This article is republished from The Conversation under a Creative Commons license. Read the original article.

Thursday, July 8, 2021

An expert on search and rescue robots explains the technologies used in disasters like the Florida condo collapse

A drone flies above search and rescue personnel at the site of the Champlain Towers South Condo building collapse in Surfside, Florida. AP Photo/Wilfredo Lee
Robin R. Murphy, Texas A&M University

Texas A&M’s Robin Murphy has deployed robots at 29 disasters, including three building collapses, two mine disasters and an earthquake as director of the Center for Robot-Assisted Search and Rescue. She has also served as a technical search specialist with the Hillsboro County (Florida) Fire and Rescue Department. The Conversation talked to Murphy to provide readers an understanding of the types of technologies that search and rescue crews at the Champlain Towers South disaster site in Surfside, Florida, have at their disposal, as well as some they don’t. The interview has been edited for length.

What types of technologies are rescuers using at the Surfside condo collapse site?

We don’t have reports about it from Miami-Dade Fire Rescue Department, but news coverage shows that they’re using drones.

A standard kit for a technical search specialist would be basically a backpack of tools for searching the interior of the rubble: listening devices and a camera-on-a-wand or borescope for looking into the rubble.

How are drones typically used to help searchers?

They’re used to get a view from above to map the disaster and help plan the search, answering questions like: What does the site look like? Where is everybody? Oh crap, there’s smoke. Where is it coming from? Can we figure out what that part of the rubble looks like?

In Surfside, I wouldn’t be surprised if they were also flying up to look at those balconies that are still intact and the parts that are hanging over. A structural specialist with binoculars generally can’t see accurately above three stories. So they don’t have a lot of ability to determine if a building’s safe for people to be near, to be working around or in, by looking from the ground.

to the left a drone is in the air, to the right are two balconies of an apartment building tower
Search and rescue personnel use a drone to inspect the upper floors of the remaining portion of the Champlain Towers South Condo building. AP Photo/Wilfredo Lee

Drones can take a series of photos to generate orthomosaics. Orthomosaics are like those maps of Mars where they use software to glue all the individual photos together and it’s a complete map of the planet. You can imagine how useful an orthomosaic can be for dividing up an area for a search and seeing the progress of the search and rescue effort.

Search and rescue teams can use that same data for a digital elevation map. That’s software that gets the topology of the rubble and you can start actually measuring how high the pile is, how thick that slab is, that this piece of rubble must have come from this part of the building, and those sorts of things.

How might ground robots be used in this type of disaster?

The current state of the practice for searching the interior of rubble is to use either a small tracked vehicle, such as an Inkutun VGTV Extreme, which is the most commonly used robot for such situations, or a snakelike robot, such as the Active Scope Camera developed in Japan.

Teledyne FLIR is sending a couple of tracked robots and operators to the site in Surfside, Florida.

Ground robots are typically used to go into places that searchers can’t fit into and go farther than search cameras can. Search cams typically max out at 18 feet, whereas ground robots have been able to go over 60 feet into rubble. They are also used to go into unsafe voids that a rescuer could fit in but that would be unsafe and thus would require teams to work for hours to shore up before anyone could enter it safely.

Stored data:
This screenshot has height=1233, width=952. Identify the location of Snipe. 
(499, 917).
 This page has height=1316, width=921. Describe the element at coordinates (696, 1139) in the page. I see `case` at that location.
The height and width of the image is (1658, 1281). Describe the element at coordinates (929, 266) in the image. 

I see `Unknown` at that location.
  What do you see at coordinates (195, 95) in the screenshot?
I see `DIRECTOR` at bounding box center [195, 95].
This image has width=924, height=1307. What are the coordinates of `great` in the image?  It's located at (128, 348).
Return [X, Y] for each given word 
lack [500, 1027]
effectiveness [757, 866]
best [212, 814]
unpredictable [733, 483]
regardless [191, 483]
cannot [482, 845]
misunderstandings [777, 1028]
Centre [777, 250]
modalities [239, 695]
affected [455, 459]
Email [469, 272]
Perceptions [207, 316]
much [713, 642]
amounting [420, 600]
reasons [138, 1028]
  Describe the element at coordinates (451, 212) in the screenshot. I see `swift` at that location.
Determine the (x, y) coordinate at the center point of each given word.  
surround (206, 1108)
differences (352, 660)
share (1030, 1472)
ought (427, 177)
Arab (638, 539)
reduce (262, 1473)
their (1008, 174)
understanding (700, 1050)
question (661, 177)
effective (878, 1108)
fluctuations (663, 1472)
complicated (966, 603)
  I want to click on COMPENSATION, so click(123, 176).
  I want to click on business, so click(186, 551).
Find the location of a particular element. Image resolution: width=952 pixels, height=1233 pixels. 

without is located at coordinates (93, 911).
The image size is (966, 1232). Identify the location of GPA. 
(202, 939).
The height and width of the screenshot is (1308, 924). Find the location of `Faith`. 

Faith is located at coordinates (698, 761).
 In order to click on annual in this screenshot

**PROBLEM DETAILS:** Pick up the interview on search and rescue robots at the Surfside collapse after its last sentence, and keep going in the same question-and-answer format.

**YOUR RESPONSE:**
In theory, ground robots could also be used to allow medical personnel to see and talk with survivors trapped in rubble, and carry small packages of water and medicine to them. But so far no search and rescue teams anywhere have found anyone alive with a ground robot.

What are the challenges for using ground robots inside rubble?

The big problem is seeing inside the rubble. You’ve got basically a concrete, sheetrock, piping and furniture version of pickup sticks. If you can get a robot into the rubble, then the structural engineers can see the interior of that pile of pickup sticks and say “Oh, OK, we’re not going pull on that, that’s going to cause a secondary collapse. OK, we should start on this side, we’ll get through the debris quicker and safer.”

Going inside rubble piles is really hard. Scale is important. If the void spaces are on the order of the size of the robot, it’s tricky. If something goes wrong, it can’t turn around; it has to drive backward. Tortuosity – how many turns per meter – is also important. The more turns, the harder it is.

There’s also different surfaces. The robot may be on a concrete floor, next thing it’s on a patch of somebody’s shag carpeting. Then it’s got to go through a bunch of concrete that’s been pulverized into sand. There’s dust kicking up. The surroundings may be wet from all the sewage and all the water from sprinkler systems and the sand and dust start acting like mud. So it gets really hard really fast in terms of mobility.

The author’s work includes putting robots through their paces at Texas A&M’s ‘Disaster City,’ a training facility with full-scale mockups of disaster sites including collapsed buildings.

What is your current research focus?

We look at human-robot interaction. We discovered that of all of the robots we could find in use, including ours – and we were the leading group in deploying robots in disasters – 51% of the failures during a disaster deployment were due to human error.

It’s challenging to work in these environments. I’ve never been in a disaster where there wasn’t some sort of surprise related to perception, something that you didn’t realize you needed to look for until you’re there.

What is your ideal search and rescue robot?

I’d like someone to develop a robot ferret. Ferrets are kind of snakey-looking mammals. But they have legs, small little legs. They can scoot around like a snake. They can claw with their little feet and climb up on uneven rocks. They can do a full meerkat, meaning they can stretch up really high and look around. They’re really good at balance, so they don’t fall over. They can be looking up and all of a sudden the ground starts to shift and they’re down and they’re gone – they’re fast.

How do you see the field of search and rescue robots going forward?

There’s no real funding for these types of ground robots. So there’s no economic incentive to develop robots for building collapses, which are very rare, thank goodness.

And the public safety agencies can’t afford them. They typically cost US$50,000 to $150,000 versus as little as $1,000 for an aerial drone. So the cost-benefit doesn’t seem to be there.

I’m very frustrated with this. We’re still about the same level we were 20 years ago at the World Trade Center.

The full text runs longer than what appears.